Exercise task:
Arrange the lines below into a Markdown table with the columns No. and Text. Number each row and leave out any blank lines.

Task inputs:

- - -

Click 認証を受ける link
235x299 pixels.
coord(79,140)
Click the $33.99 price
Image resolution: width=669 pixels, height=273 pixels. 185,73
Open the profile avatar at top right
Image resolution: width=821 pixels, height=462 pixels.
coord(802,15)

- - -

Exercise result:
| No. | Text |
|---|---|
| 1 | Click 認証を受ける link |
| 2 | 235x299 pixels. |
| 3 | coord(79,140) |
| 4 | Click the $33.99 price |
| 5 | Image resolution: width=669 pixels, height=273 pixels. 185,73 |
| 6 | Open the profile avatar at top right |
| 7 | Image resolution: width=821 pixels, height=462 pixels. |
| 8 | coord(802,15) |